2.1.4. Au-delà des statistiques, de profondes transformations socio-économiques

Le ralentissement de la croissance consécutif aux crises pétrolières des années soixante-dix, a sérieusement remis en cause la dynamique d’homogénéisation des conditions sociales observées dans la période précédente. Les transformations du système productif (mutation technologique, tertiarisation, mondialisation …) ont affecté le marché de l’emploi avec pour conséquence un effritement de la condition salariale qui marque une rupture nette avec le système d’intégration par le travail de la société industrielle des « Trente glorieuses ».

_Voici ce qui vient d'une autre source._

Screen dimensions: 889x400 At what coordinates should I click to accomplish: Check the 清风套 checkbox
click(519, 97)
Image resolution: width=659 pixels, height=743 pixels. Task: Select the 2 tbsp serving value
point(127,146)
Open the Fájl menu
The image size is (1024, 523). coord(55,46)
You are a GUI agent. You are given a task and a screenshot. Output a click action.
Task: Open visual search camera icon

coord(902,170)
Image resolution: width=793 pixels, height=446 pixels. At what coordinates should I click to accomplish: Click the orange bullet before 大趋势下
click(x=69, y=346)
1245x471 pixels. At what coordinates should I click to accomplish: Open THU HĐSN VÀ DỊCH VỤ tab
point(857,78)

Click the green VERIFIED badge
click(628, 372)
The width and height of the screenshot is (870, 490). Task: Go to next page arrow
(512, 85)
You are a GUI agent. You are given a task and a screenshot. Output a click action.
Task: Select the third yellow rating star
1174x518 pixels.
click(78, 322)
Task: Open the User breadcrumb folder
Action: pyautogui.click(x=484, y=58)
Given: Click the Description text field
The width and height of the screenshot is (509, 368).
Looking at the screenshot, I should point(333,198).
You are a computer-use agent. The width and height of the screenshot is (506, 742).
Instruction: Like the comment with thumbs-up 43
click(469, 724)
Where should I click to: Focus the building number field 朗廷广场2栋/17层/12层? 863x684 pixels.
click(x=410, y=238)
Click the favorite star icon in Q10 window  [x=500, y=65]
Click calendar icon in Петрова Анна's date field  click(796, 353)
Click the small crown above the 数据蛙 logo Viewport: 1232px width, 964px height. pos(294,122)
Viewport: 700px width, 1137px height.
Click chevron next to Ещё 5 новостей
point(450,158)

Nous serions ainsi passés d’une société industrielle hiérarchisée, fondée sur des rapports de domination mais garantissant un modèle d’intégration, à une société « postindustrielle » génératrice de phénomènes d’exclusion 2 [Touraine, 1992]. Pour Castel [1999] le phénomène est beaucoup plus général dans la mesure où la fragmentation des statuts d’emploi conduirait à une complète métamorphose de la structure sociale. Après une longue période de protection, on assisterait ainsi à la création de « vulnérabilités de masse » qui vont au-delà des situations d’exclusion. Pour mieux exprimer l’idée d’un processus global qui ne remet pas en cause le continuum social, Castel préfère la notion de « désaffiliation » à celle d’exclusion. Qu’elles soient pensées en termes d’exclusion ou de « désaffiliation », ces profondes transformations, de nature plus que transitoire, ont contribué à remettre la question des inégalités sur le devant de la scène et cela malgré la réduction de leur ampleur.

Aujourd’hui les inégalités plus diversifiées et plus complexes à percevoir qu’elles ne l’étaient auparavant, s’insinuent davantage dans les trajectoires individuelles. Les travaux de Fitoussi et Rosanvallon [1996], tout comme ceux de Cohen [1997], mettent en évidence de nouvelles inégalités qualifiées d’intracatégorielles qui se superposent aux inégalités traditionnelles : « [les nouvelles inégalités] procèdent de la requalification de différences à l’intérieur de catégories auparavant jugées homogènes » [Fitoussi et Rosanvallon, 1996 ]. Ces nouvelles divisions, entre personnes qui partageaient autrefois des conditions d’existence similaires, font que deux individus relativement proches à l’origine peuvent se retrouver dans des situations sociales très différentes. « La nouvelle misère du capitalisme contemporain est donc de créer au sein de chaque groupe social, au sein de chaque vie, des tensions qui étaient jusqu’alors l’apanage des rivalités inter-groupes » [Cohen, 1997, p. 79]. Pour certains, les inégalités contemporaines supposent un décentrage des analyses traditionnelles basées sur les positions sociales structurelles afin de mieux intégrer l’analyse des trajectoires individuelles 1 .

La complexification et l’individualisation du phénomène inégalitaire ne sont pas sans conséquence du point de vue de la perception des inégalités sociales. Celles-ci ne seraient plus perçues à travers un prisme collectif mais davantage contingentes des compétences personnelles. Elles seraient donc vécues en termes de souffrance psychiquecar le fonctionnement actuel de la société individualise le vécu des inégalités [Dubet, 2001 ; Fitoussi et Rosanvallon, 1996]. Pour Chauvel [2001], c’est cette non-correspondance entre vécu objectif et vécu subjectif des inégalités qui permet de rendre compte de la situation actuelle, caractérisée par une incapacité des individus à formuler des revendications communes. Ainsi on se trouverait aujourd’hui dans une situation de « classes sociales sans conscience ».

Notes
2.

« Nous étions dans une société industrielle où on était en haut ou en bas, nous sommes maintenant dans une société où on est dedans ou dehors » [Touraine, 1992, p. 157].

1.

De nombreuses recherches sociologiques font état de cette modification dans l’appréhension des inégalités sociales, en fondant le plus souvent leur démarche sur une approche biographique insistant sur le vécu des inégalités [Bouchayer, 1994].